Metadata-Version: 2.1
Name: pdf4llm
Version: 0.0.7
Summary: PyMuPDF Utilities for LLM/RAG
Home-page: https://github.com/pymupdf/RAG
Author: Artifex
Author-email: support@artifex.com
License: GNU AFFERO GPL 3.0
Classifier: Development Status :: 5 - Production/Stable
Classifier: Environment :: Console
Classifier: Intended Audience :: Developers
Classifier: Programming Language :: Python :: 3
Classifier: Topic :: Utilities
Description-Content-Type: text/markdown
Requires-Dist: pymupdf>=1.24.2

# Using PyMuPDF as Data Feeder in LLM / RAG Applications

This package converts the pages of a PDF to text in Markdown format using [PyMuPDF](https://pypi.org/project/PyMuPDF/).
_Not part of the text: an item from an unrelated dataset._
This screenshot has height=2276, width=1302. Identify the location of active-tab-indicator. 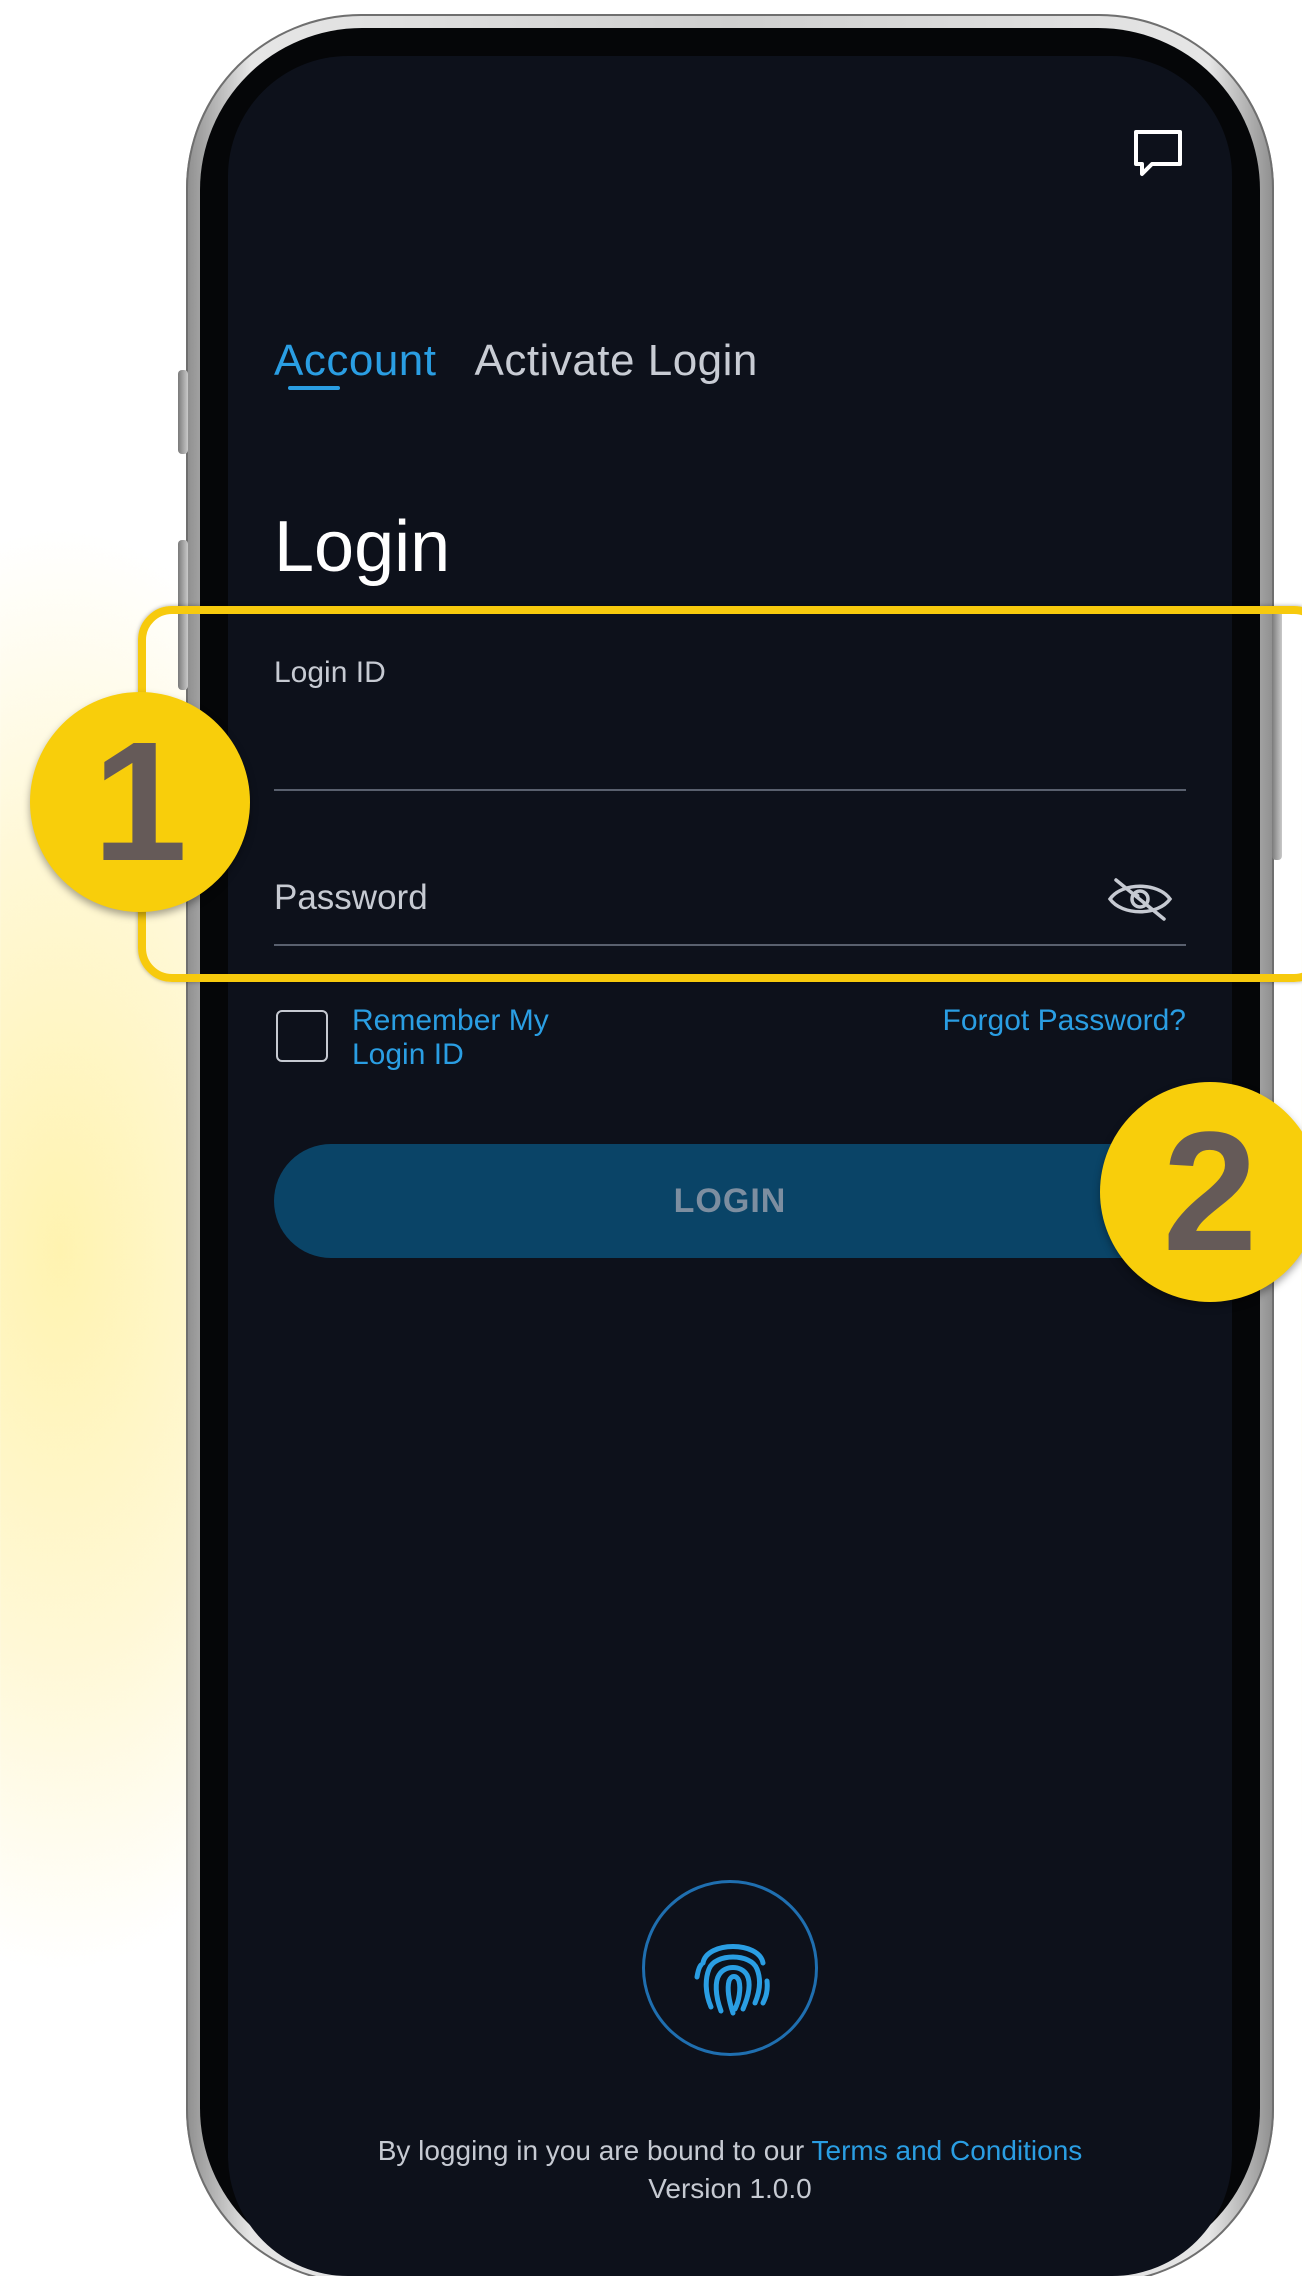
(314, 388).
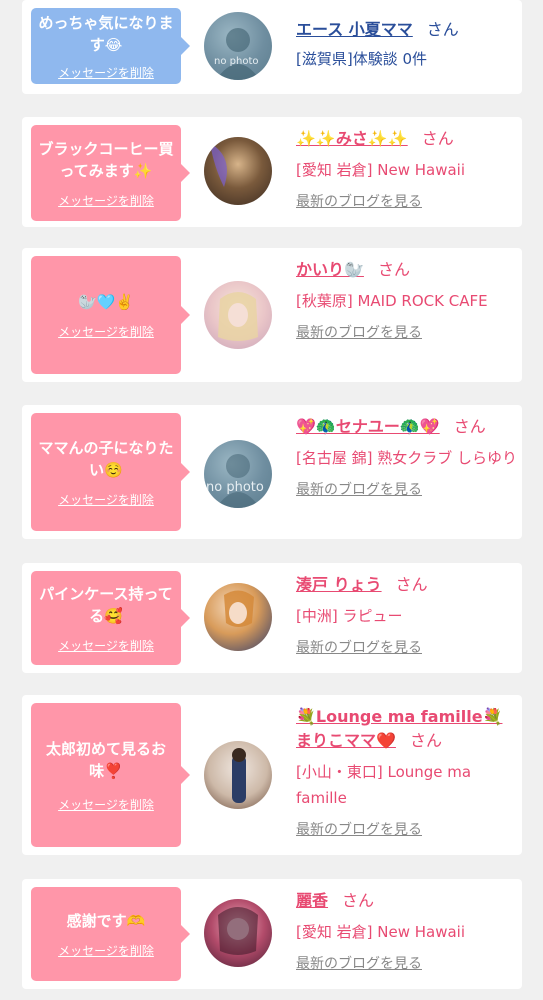 This screenshot has width=543, height=1000. What do you see at coordinates (110, 934) in the screenshot?
I see `message-bubble: 感謝です🫶 メッセージを削除` at bounding box center [110, 934].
Standard text and tables are detected, brought in the right reading sequence and then together converted to GitHub-compatible Markdown text.

Header lines are identified via the font size and appropriately prefixed with one or more '#' tags.

Bold, italic, mono-spaced text and code blocks are detected and formatted accordingly. Similar applies to ordered and unordered lists.

By default, all document pages are processed. If desired, a subset of pages can be specified by providing a list of 0-based page numbers.


# Installation

```bash
$ pip install -U pdf4llm
```

Then in your script do

```python
import pdf4llm

md_text = pdf4llm.to_markdown("input.pdf", pages=None)

# now work with the markdown text, e.g. store as a UTF8-encoded file
import pathlib
pathlib.Path("output.md").write_bytes(md_text.encode())
```

Instead of the filename string as above, one can also provide a PyMuPDF `Document`. The `pages` parameter may be a list of 0-based page numbers or `None` (the default) whch includes all pages.